Assisted by his Abolitionist friends, especially Mrs. L.M. Child, Mrs. E.G. Loring, and the Hathaways of Farmington, N.Y., and their Quaker friends, he succeeded after a while in getting them all well situated in good families, where the old were kindly cared for, the able-bodied adults were employed and duly remunerated for their labors, and the young were brought up to be worthy and useful. It has been my happiness to be personally acquainted with some of them and their friends, and to know that what I have stated above is true. Their transportation from Louisiana to Massachusetts; their maintenance here until places were found for them; and their removal to their several homes, must have cost Mr. Palfrey several hundred dollars,—I suppose eight or ten hundred. If so, he nobly sacrificed ten thousand dollars’ worth of his patrimony to his sense of right and his love of liberty.

In 1847 this excellent man was elected a Representative of Massachusetts in the Congress of the United States. As those who knew him best confidently expected, he early took high antislavery ground there.

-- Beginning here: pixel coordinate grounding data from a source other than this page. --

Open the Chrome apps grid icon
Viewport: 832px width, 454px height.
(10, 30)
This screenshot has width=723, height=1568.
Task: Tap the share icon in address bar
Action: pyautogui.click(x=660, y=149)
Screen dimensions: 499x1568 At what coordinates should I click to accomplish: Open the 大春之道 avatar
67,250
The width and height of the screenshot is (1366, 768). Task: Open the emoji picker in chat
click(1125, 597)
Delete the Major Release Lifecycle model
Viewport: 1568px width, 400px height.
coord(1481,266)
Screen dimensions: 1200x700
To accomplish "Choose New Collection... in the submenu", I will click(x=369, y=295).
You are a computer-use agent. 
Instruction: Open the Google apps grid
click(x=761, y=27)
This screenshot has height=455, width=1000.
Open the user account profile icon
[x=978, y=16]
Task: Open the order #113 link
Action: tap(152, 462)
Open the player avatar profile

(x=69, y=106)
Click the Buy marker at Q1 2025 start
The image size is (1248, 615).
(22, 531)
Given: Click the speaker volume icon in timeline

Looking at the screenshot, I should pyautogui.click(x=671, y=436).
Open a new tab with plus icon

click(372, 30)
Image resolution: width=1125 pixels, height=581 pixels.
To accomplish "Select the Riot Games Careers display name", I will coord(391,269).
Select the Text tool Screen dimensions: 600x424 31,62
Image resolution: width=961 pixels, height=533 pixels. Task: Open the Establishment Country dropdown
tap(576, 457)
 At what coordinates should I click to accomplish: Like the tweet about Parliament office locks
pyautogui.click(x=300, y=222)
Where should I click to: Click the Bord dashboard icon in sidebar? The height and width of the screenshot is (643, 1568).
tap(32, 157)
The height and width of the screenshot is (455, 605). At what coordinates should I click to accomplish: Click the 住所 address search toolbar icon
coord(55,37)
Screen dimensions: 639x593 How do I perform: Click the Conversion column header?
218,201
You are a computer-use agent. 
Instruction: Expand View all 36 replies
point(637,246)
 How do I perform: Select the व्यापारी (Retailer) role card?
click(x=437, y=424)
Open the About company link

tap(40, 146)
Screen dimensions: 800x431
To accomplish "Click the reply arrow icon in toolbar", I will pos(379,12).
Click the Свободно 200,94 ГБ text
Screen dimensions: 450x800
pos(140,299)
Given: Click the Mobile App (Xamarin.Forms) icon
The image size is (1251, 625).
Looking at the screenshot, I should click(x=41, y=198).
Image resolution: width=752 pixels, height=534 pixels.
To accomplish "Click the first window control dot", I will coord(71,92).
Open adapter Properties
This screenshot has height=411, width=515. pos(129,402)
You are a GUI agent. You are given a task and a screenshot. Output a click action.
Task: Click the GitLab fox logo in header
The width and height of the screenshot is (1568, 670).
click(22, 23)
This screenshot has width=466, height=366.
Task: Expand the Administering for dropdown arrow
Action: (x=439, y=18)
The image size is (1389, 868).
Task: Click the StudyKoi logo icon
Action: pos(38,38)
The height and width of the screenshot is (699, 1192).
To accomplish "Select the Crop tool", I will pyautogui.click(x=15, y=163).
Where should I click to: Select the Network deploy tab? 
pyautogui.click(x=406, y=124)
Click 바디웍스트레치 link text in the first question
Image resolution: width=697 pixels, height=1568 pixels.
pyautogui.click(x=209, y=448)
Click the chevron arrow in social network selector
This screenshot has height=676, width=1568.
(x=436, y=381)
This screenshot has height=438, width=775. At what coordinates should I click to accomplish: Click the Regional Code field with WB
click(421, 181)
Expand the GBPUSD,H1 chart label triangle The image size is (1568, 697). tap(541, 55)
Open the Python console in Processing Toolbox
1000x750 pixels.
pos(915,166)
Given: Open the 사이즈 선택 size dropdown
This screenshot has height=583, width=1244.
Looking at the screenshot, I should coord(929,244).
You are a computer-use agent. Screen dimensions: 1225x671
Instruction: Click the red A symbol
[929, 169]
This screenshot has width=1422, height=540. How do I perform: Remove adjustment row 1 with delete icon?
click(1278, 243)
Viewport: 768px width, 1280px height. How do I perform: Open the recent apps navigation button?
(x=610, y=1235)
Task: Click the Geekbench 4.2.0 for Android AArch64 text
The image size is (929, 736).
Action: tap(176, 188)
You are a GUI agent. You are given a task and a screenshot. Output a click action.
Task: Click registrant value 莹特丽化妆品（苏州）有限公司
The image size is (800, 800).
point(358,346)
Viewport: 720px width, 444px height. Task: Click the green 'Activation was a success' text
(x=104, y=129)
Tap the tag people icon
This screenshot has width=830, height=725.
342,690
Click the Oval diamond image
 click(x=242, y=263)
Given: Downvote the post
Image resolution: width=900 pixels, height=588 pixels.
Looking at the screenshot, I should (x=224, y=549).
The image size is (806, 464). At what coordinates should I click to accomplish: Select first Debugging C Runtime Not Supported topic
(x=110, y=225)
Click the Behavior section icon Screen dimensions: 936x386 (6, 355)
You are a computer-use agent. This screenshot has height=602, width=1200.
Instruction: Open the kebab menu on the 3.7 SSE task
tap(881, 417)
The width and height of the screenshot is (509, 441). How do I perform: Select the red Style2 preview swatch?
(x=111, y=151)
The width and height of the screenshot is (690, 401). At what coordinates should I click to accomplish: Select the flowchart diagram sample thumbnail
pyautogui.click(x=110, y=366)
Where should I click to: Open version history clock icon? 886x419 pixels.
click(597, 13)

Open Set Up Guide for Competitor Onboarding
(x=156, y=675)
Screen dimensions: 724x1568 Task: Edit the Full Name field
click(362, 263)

The following are extracts from his first speech in Congress: “The question is not at all between North and South, but between the many millions of non-slaveholding Americans, North, South, East, and West, and the very few hundreds of thousands of their fellow-citizens who hold slaves. It is time that this idea of a geographical distinction of parties, with relation to this subject, was abandoned. It has no substantial foundation. Freedom, with its fair train of boundless blessings for white and black,—slavery, with its untold miseries for both,—these are the two parties in the field.... I will now only express my deliberate and undoubting conviction, that the time has quite gone by when the friends of slavery might hope anything from an attempt to move the South to disunion for its defence.... I do not believe it is good policy for the slaveholders to let their neighbors hear them talk of disunion. Unless I read very stupidly the signs of the times, it will not be the Union they will thus endanger, but the interest to which they would sacrifice it. If they insist that the Union and slavery cannot live together, they may be taken at their word, but it is the Union that must stand.”

At its close, the Hon. J.Q. Adams is reported to have exclaimed: “Thank God the seal is broken! Lord, now lettest thou thy servant depart in peace.” And “the old man eloquent” died at his post a month afterwards.

Appendix II.

On page 147 I have named, among other members of the Society of Friends who gave us efficient support in the day when we most needed help, Nathaniel Barney, then of Nantucket. He was one of the earliest of the immediate Abolitionists, was most explicit and fearless in the avowal of his sentiments, most consistent and conscientious in acting accordingly with them. He denounced “the prejudice against color as opposed to every precept and principle of the Gospel,” and said, “It betrays a littleness of soul to which, when it is rightly considered, an honorable mind can never descend.” Therefore, he would not ride in a stage-coach or other public conveyance, from which an applicant for a seat was excluded because of his complexion.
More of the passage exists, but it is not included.